Monday, May. 14, 1973
Guilty Until Proven Innocent?
By Hugh Sidey
THE PRESIDENCY
AT lunch a former Nixon Cabinet officer glumly wondered whether the President could survive the Watergate scandal. In that way he tacitly signaled his own doubts that Richard Nixon was innocent.
At breakfast in another part of Washington still another former Cabinet officer showed the same doubts. If evidence surfaced linking the President to the bugging or the coverup, he said, he did not want to hear about it or think about it.
All last week Republican and Democratic Senators talked the same way in their private moments. Even some members of the federal judiciary confessed to old friends that although they did not want to believe that the President was implicated their years of experience in the great legal struggles of this nation left them, at this time at least, with the sad sense that Nixon had played a key role in the tragic drama.
If George Gallup's figures are correct--that half the people of the U.S. do not believe the President's protestations of innocence--the percentage of disbelievers in the federal city must run to 80% or 90%. All of this and more, most of it bubbling beneath the surface, point up Richard Nixon's staggering problem of restoring his credibility. While the law states that a man is innocent until proved guilty, the perverse ways of human nature and the singular circumstances of Watergate have reversed this fundamental rule. Nixon now stands guilty in many minds until he proves himself innocent.
This city has remained Democratic despite Nixon's efforts to make it bipartisan, so its feelings tend to be exaggerated. The fraternity of ex-White House aides believes that it would be impossible for a President to remain as ignorant of events as the White House indicates. "You don't lie to a President," said one former White House aide. "I can't imagine any man working with the President who would keep such facts from him," said another.
"I never entered the Oval Office without being awed," insisted one veteran of two Administrations. "You can't lie in that atmosphere. Too much is at stake."
It is this repeal of human nature that baffles even the Republicans who still stand with Nixon. The "I run my own campaign" declaration and the "supercrat" image, which have been so assiduously fostered by the Nixon people for years now, are declared "inoperative." All this defies conventional logic--and that is the President's problem.
There are, nonetheless, a few people who claim that is precisely the case, that Nixon, as no other President in history, lived aloof while his men did the dirty work. We knew that Nixon was isolated, but we did not know how much. While we proclaimed the power of John N. Mitchell and H.R. Haldeman, we fell far short of reality. Perhaps Nixon was subjected to a form of presidential management that the outside world never knew and was never allowed to see. Perhaps these singularly antisocial men imposed their own withdrawal syndrome on the Oval Office, letting Nixon sink excessively into the lonely quiet that he relishes and believes he needs in order to husband his energy. Richard J. Whalen, once a Nixon campaign speechwriter and thinker, quit in disgust before Nixon entered the White House over just that issue--the specter of a President being in a "soundproof, shockproof bubble." Back in 1972 Whalen wrote: "No potential danger is more ominous in a free society than the secret leaching away of presidential authority from the man the people chose to the men he chooses. To whom are they responsible? To him and their own consciences, of course, which is the essence of the danger when a President is protected even from the knowledge of what is said and done in his name."

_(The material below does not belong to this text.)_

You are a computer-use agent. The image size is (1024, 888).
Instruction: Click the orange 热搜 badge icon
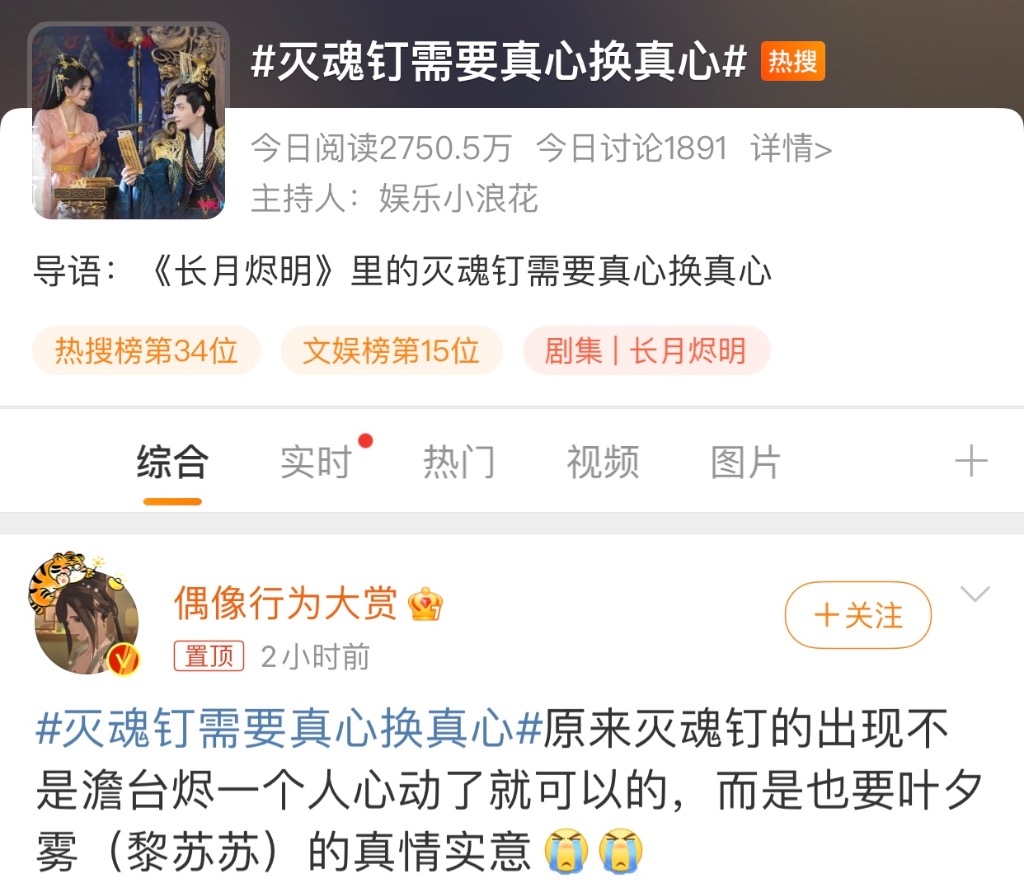792,61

Not many are buying Whalen's observations yet. But if they are true and that is the explanation for this bizarre episode, then what a terrible tragedy it is for Nixon and the nation that those men were allowed to hide in their offices and keep their special operation such a secret. Had we known more, Nixon might not stand so suspect today. Better yet, giving the President the benefit of every doubt, had there been less White House secrecy, Watergate might never have been conceived.